YOUR GOAL: After locating the line containing "Click the Drizzle rain cloud icon" in the entries below, please write out that line and the rest through the end exactly. Omit pictures.

MATERIAL SHOWN:
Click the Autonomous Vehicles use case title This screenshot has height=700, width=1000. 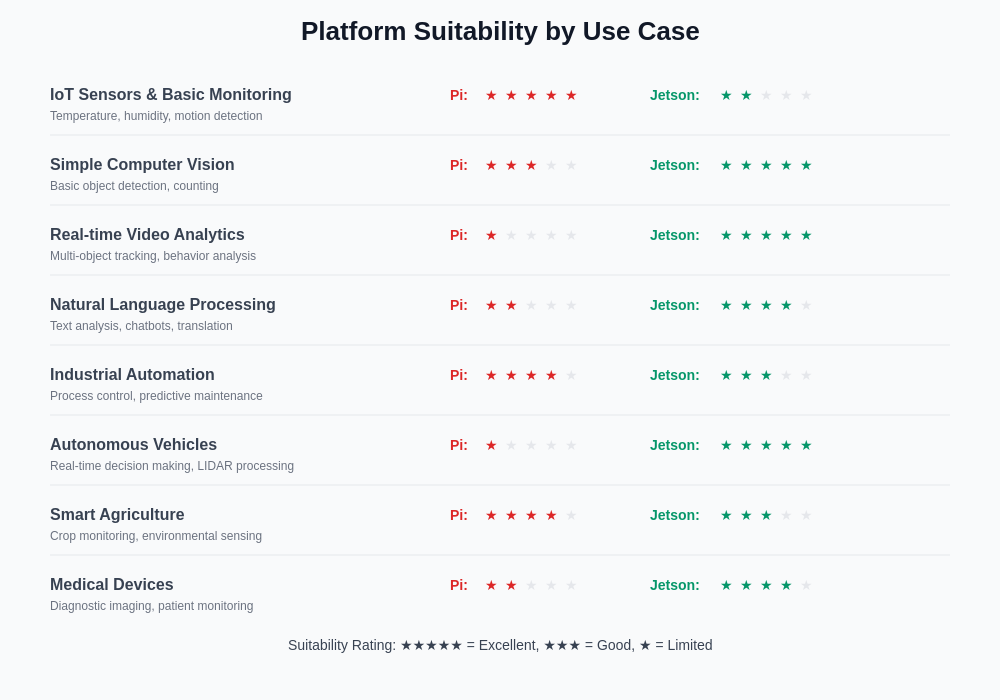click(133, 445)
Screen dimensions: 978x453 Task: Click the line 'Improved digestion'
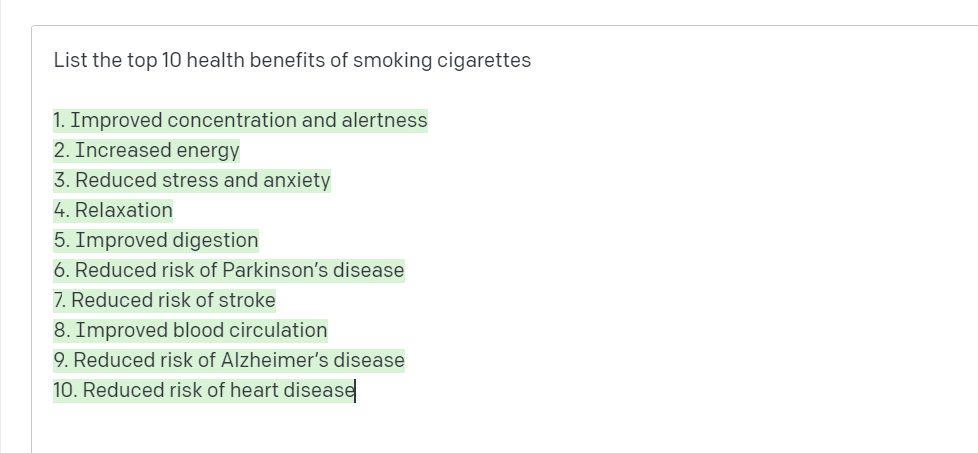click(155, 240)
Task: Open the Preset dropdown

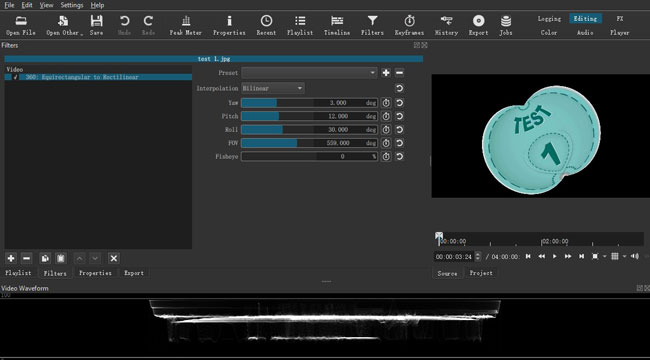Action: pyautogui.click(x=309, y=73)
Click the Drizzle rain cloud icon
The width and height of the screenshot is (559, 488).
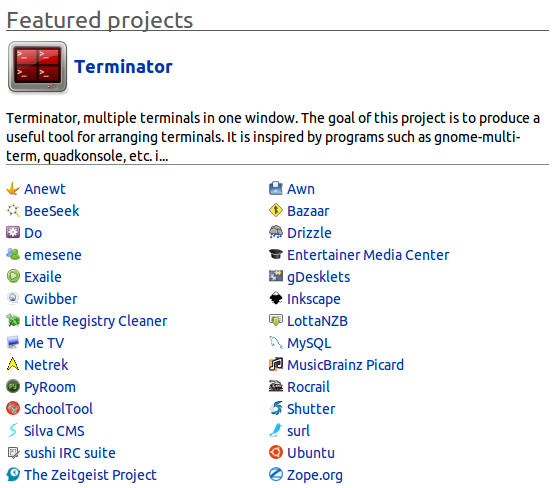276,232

WRITTEN SOLUTION:
Click the Drizzle rain cloud icon
The width and height of the screenshot is (559, 488).
276,232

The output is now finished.